● **HOW TO COMPLETE THIS TASK**: Output the records, every one, exactly as given.

● **RECORDS PROVIDED**:
====

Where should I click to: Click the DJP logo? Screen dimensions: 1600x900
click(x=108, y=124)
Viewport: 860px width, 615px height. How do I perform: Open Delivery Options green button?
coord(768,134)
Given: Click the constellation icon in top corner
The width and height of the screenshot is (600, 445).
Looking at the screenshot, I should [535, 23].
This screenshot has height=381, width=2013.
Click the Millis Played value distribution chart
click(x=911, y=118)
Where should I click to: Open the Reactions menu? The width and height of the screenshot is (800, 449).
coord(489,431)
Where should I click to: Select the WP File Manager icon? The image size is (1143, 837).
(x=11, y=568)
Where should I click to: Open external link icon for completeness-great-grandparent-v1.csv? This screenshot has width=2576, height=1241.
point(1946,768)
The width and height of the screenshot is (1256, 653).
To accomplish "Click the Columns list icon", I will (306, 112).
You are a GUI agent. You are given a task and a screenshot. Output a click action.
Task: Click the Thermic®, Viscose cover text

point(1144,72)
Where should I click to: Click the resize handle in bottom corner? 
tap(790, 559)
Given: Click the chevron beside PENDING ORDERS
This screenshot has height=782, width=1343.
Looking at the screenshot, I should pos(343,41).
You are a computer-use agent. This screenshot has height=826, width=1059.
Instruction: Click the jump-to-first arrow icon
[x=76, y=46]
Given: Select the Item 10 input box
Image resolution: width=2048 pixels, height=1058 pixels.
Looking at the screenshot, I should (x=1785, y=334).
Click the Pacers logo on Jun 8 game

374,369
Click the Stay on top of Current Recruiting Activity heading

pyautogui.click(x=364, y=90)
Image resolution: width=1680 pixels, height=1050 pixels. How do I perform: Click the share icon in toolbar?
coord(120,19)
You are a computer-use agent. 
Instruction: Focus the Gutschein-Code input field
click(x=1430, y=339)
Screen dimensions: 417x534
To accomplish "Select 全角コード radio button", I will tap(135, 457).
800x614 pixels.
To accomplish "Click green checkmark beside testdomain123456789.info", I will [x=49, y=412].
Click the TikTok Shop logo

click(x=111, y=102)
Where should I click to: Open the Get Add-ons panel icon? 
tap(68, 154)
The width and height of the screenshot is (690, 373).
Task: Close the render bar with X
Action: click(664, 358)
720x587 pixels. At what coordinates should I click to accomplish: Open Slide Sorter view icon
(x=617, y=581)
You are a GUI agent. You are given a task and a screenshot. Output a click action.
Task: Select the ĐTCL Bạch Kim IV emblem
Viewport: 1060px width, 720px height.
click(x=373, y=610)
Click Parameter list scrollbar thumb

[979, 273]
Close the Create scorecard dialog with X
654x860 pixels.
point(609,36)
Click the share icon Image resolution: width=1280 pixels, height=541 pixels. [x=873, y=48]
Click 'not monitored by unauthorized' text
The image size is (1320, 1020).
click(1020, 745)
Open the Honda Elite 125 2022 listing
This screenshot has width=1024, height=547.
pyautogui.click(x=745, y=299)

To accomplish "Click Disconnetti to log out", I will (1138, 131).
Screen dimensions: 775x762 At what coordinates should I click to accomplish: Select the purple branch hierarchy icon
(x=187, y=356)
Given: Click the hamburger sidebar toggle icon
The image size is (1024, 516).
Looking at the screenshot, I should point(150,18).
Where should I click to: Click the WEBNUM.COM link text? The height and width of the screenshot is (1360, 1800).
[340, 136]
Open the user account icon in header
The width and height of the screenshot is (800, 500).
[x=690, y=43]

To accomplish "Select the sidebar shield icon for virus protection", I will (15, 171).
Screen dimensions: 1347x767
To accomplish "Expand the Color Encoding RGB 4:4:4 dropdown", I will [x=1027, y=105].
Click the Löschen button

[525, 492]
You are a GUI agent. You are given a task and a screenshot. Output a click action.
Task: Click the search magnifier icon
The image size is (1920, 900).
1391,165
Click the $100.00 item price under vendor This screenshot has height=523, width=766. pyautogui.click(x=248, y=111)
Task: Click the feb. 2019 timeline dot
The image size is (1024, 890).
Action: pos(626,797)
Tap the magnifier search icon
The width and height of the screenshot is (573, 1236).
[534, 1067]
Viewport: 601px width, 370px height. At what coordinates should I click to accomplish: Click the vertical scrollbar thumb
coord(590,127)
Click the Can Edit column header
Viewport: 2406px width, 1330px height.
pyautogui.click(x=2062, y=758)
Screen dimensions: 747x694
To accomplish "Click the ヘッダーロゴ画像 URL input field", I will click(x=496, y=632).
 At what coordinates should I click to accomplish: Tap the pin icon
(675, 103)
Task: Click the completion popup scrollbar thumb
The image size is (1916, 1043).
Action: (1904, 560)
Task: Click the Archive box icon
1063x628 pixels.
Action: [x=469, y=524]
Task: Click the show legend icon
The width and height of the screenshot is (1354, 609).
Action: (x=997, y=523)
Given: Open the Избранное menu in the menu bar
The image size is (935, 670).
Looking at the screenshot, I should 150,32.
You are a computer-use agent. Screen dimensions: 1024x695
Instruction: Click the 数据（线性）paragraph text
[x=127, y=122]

====

● **COMPLETED TASK**:
Where should I click to: Click the DJP logo? Screen dimensions: 1600x900
click(x=108, y=124)
Viewport: 860px width, 615px height. How do I perform: Open Delivery Options green button?
coord(768,134)
Given: Click the constellation icon in top corner
The width and height of the screenshot is (600, 445).
Looking at the screenshot, I should [535, 23].
This screenshot has height=381, width=2013.
Click the Millis Played value distribution chart
click(x=911, y=118)
Where should I click to: Open the Reactions menu? The width and height of the screenshot is (800, 449).
coord(489,431)
Where should I click to: Select the WP File Manager icon? The image size is (1143, 837).
(x=11, y=568)
Where should I click to: Open external link icon for completeness-great-grandparent-v1.csv? This screenshot has width=2576, height=1241.
point(1946,768)
The width and height of the screenshot is (1256, 653).
To accomplish "Click the Columns list icon", I will (306, 112).
You are a GUI agent. You are given a task and a screenshot. Output a click action.
Task: Click the Thermic®, Viscose cover text

point(1144,72)
Where should I click to: Click the resize handle in bottom corner? 
tap(790, 559)
Given: Click the chevron beside PENDING ORDERS
This screenshot has height=782, width=1343.
Looking at the screenshot, I should pos(343,41).
You are a computer-use agent. This screenshot has height=826, width=1059.
Instruction: Click the jump-to-first arrow icon
[x=76, y=46]
Given: Select the Item 10 input box
Image resolution: width=2048 pixels, height=1058 pixels.
Looking at the screenshot, I should (x=1785, y=334).
Click the Pacers logo on Jun 8 game

374,369
Click the Stay on top of Current Recruiting Activity heading

pyautogui.click(x=364, y=90)
Image resolution: width=1680 pixels, height=1050 pixels. How do I perform: Click the share icon in toolbar?
coord(120,19)
You are a computer-use agent. 
Instruction: Focus the Gutschein-Code input field
click(x=1430, y=339)
Screen dimensions: 417x534
To accomplish "Select 全角コード radio button", I will tap(135, 457).
800x614 pixels.
To accomplish "Click green checkmark beside testdomain123456789.info", I will [x=49, y=412].
Click the TikTok Shop logo

click(x=111, y=102)
Where should I click to: Open the Get Add-ons panel icon? 
tap(68, 154)
The width and height of the screenshot is (690, 373).
Task: Close the render bar with X
Action: click(664, 358)
720x587 pixels. At what coordinates should I click to accomplish: Open Slide Sorter view icon
(x=617, y=581)
You are a GUI agent. You are given a task and a screenshot. Output a click action.
Task: Select the ĐTCL Bạch Kim IV emblem
Viewport: 1060px width, 720px height.
click(x=373, y=610)
Click Parameter list scrollbar thumb

[979, 273]
Close the Create scorecard dialog with X
654x860 pixels.
point(609,36)
Click the share icon Image resolution: width=1280 pixels, height=541 pixels. [x=873, y=48]
Click 'not monitored by unauthorized' text
The image size is (1320, 1020).
click(1020, 745)
Open the Honda Elite 125 2022 listing
This screenshot has width=1024, height=547.
pyautogui.click(x=745, y=299)

To accomplish "Click Disconnetti to log out", I will (1138, 131).
Screen dimensions: 775x762 At what coordinates should I click to accomplish: Select the purple branch hierarchy icon
(x=187, y=356)
Given: Click the hamburger sidebar toggle icon
The image size is (1024, 516).
Looking at the screenshot, I should point(150,18).
Where should I click to: Click the WEBNUM.COM link text? The height and width of the screenshot is (1360, 1800).
[340, 136]
Open the user account icon in header
The width and height of the screenshot is (800, 500).
[x=690, y=43]

To accomplish "Select the sidebar shield icon for virus protection", I will (15, 171).
Screen dimensions: 1347x767
To accomplish "Expand the Color Encoding RGB 4:4:4 dropdown", I will [x=1027, y=105].
Click the Löschen button

[525, 492]
You are a GUI agent. You are given a task and a screenshot. Output a click action.
Task: Click the search magnifier icon
The image size is (1920, 900).
1391,165
Click the $100.00 item price under vendor This screenshot has height=523, width=766. pyautogui.click(x=248, y=111)
Task: Click the feb. 2019 timeline dot
The image size is (1024, 890).
Action: pos(626,797)
Tap the magnifier search icon
The width and height of the screenshot is (573, 1236).
[534, 1067]
Viewport: 601px width, 370px height. At what coordinates should I click to accomplish: Click the vertical scrollbar thumb
coord(590,127)
Click the Can Edit column header
Viewport: 2406px width, 1330px height.
pyautogui.click(x=2062, y=758)
Screen dimensions: 747x694
To accomplish "Click the ヘッダーロゴ画像 URL input field", I will click(x=496, y=632).
 At what coordinates should I click to accomplish: Tap the pin icon
(675, 103)
Task: Click the completion popup scrollbar thumb
The image size is (1916, 1043).
Action: (1904, 560)
Task: Click the Archive box icon
1063x628 pixels.
Action: [x=469, y=524]
Task: Click the show legend icon
The width and height of the screenshot is (1354, 609).
Action: (x=997, y=523)
Given: Open the Избранное menu in the menu bar
The image size is (935, 670).
Looking at the screenshot, I should 150,32.
You are a computer-use agent. Screen dimensions: 1024x695
Instruction: Click the 数据（线性）paragraph text
[x=127, y=122]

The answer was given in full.